This is the ninth post in a series about rebuilding the Magic Pages infrastructure. Previous posts: Rebuilding the Magic Pages Infrastructure in Public, The Townhouse in the Middle, Requirements First, Taking the Plunge, Swim, Docker, Swim!, The Calm After the Storm, The Rehearsal Stage, Drawing the Lines.
So far, I've talked a lot about the underlying architecture of my new infrastructure. But there's one piece I haven't mentioned yet: how do I actually keep ~1,200 Ghost sites up to date?
Batches of Fifty
Ghost releases updates frequently. Security patches, performance improvements, new features. Every release means I need to roll out new container images to over a thousand sites.
As a Ghost hosting provider, people trust that their sites are always up to date. But if I update all sites at once, the workload for my cluster would be so high that it has taken down a server or two in the past. Whoopsie. Nothing major happened, because sites just rescheduled onto other server, but...a Ghost update shouldn't cause this.

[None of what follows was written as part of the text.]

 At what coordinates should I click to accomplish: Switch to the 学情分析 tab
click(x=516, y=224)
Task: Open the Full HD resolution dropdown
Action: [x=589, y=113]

So, for the last two years or so, I've always done Ghost updates in batches. On Kubernetes, I wrote a script that chunks all sites into batches of 50, then downloads the new image, spins up a new pod, changes networking, and removes the old pod with the old Ghost image. Zero downtime.
It worked. Reliably.
Now, with my migration to Docker Swarm, I wanted to do something similar - but was wondering if there isn't a better solution.
Enter Gantry
The Docker ecosystem has a few options for automatic service updates. Watchtower is the famous one, but it's designed for standalone containers, not Swarm services. There's Shepherd, which works with Swarm, but it felt a bit basic for what I needed.
Then I found Gantry.
Gantry describes itself as "inspired by but enhanced Shepherd," and yeah...that's pretty much it. It runs as a service on your Swarm managers, periodically checks if any service images have newer versions available, and updates them automatically. But the interesting part is everything it handles that my old batch script didn't.
How It Actually Works
Gantry runs as a Docker service on a manager node. In my setup, every five minutes it wakes up and does the following:
- Queries the Swarm for services matching my filters
- Inspects the configured registry to see if there's a newer image available for each service's tag
- Updates services that have new images, respecting the parallelism limits I set
- Rolls back automatically if a service fails its health checks after updating
- Cleans up old images across all nodes to reclaim disk space
What I particularly like is the registry inspection step. Gantry uses docker buildx imagetools inspect to fetch image manifests from the registry without pulling the entire image. If the digest matches what's already running, it skips the update entirely. No unnecessary downloads.
My Configuration
This is the Gantry configuration I use on Magic Pages's new Docker Swarm cluster:
GANTRY_UPDATE_NUM_WORKERS: 50
GANTRY_SLEEP_SECONDS: 300
GANTRY_SERVICES_FILTERS: "label=gantry.enable=true"
GANTRY_ROLLBACK_ON_FAILURE: true
GANTRY_UPDATE_TIMEOUT_SECONDS: 600
Let's break it down:
- 50 parallel updates: With around 1,200 sites, updating one at a time would take quite some time. But updating all of them at once would overwhelm the cluster. 50 is still the sweet spot for me. A full rollout of a new Ghost version completes in about an hour.
- Five-minute check interval: When I push a new image (yes, I build my own Ghost image) to my Docker registry, every site will start updating within five minutes. Fast enough to respond to any issues that pop up, slow enough to respect rate limits of the registry.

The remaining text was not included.